Input data Block Start

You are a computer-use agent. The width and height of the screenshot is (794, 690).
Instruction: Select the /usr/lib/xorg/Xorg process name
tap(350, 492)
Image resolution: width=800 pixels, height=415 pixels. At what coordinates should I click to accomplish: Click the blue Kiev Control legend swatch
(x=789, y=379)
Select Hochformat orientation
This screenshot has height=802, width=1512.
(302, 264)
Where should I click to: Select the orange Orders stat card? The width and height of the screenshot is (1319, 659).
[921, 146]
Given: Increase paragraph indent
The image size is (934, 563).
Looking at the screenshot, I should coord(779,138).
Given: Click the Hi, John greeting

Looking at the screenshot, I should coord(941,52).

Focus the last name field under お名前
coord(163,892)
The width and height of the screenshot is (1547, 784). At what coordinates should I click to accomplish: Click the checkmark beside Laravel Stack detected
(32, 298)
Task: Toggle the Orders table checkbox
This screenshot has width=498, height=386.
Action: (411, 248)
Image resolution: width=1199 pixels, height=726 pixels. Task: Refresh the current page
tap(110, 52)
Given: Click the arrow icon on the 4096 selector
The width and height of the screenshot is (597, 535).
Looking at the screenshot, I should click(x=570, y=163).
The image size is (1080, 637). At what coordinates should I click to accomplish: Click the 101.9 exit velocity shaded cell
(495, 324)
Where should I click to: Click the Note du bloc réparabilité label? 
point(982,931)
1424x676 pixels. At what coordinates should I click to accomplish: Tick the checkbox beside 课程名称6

Input data Block End

*Required work*
From the records above, please extract every line and repeat it exactly.

*Exercise response*
You are a computer-use agent. The width and height of the screenshot is (794, 690).
Instruction: Select the /usr/lib/xorg/Xorg process name
tap(350, 492)
Image resolution: width=800 pixels, height=415 pixels. At what coordinates should I click to accomplish: Click the blue Kiev Control legend swatch
(x=789, y=379)
Select Hochformat orientation
This screenshot has height=802, width=1512.
(302, 264)
Where should I click to: Select the orange Orders stat card? The width and height of the screenshot is (1319, 659).
[921, 146]
Given: Increase paragraph indent
The image size is (934, 563).
Looking at the screenshot, I should coord(779,138).
Given: Click the Hi, John greeting

Looking at the screenshot, I should coord(941,52).

Focus the last name field under お名前
coord(163,892)
The width and height of the screenshot is (1547, 784). At what coordinates should I click to accomplish: Click the checkmark beside Laravel Stack detected
(32, 298)
Task: Toggle the Orders table checkbox
This screenshot has width=498, height=386.
Action: (411, 248)
Image resolution: width=1199 pixels, height=726 pixels. Task: Refresh the current page
tap(110, 52)
Given: Click the arrow icon on the 4096 selector
The width and height of the screenshot is (597, 535).
Looking at the screenshot, I should click(x=570, y=163).
The image size is (1080, 637). At what coordinates should I click to accomplish: Click the 101.9 exit velocity shaded cell
(495, 324)
Where should I click to: Click the Note du bloc réparabilité label? 
point(982,931)
1424x676 pixels. At what coordinates should I click to accomplish: Tick the checkbox beside 课程名称6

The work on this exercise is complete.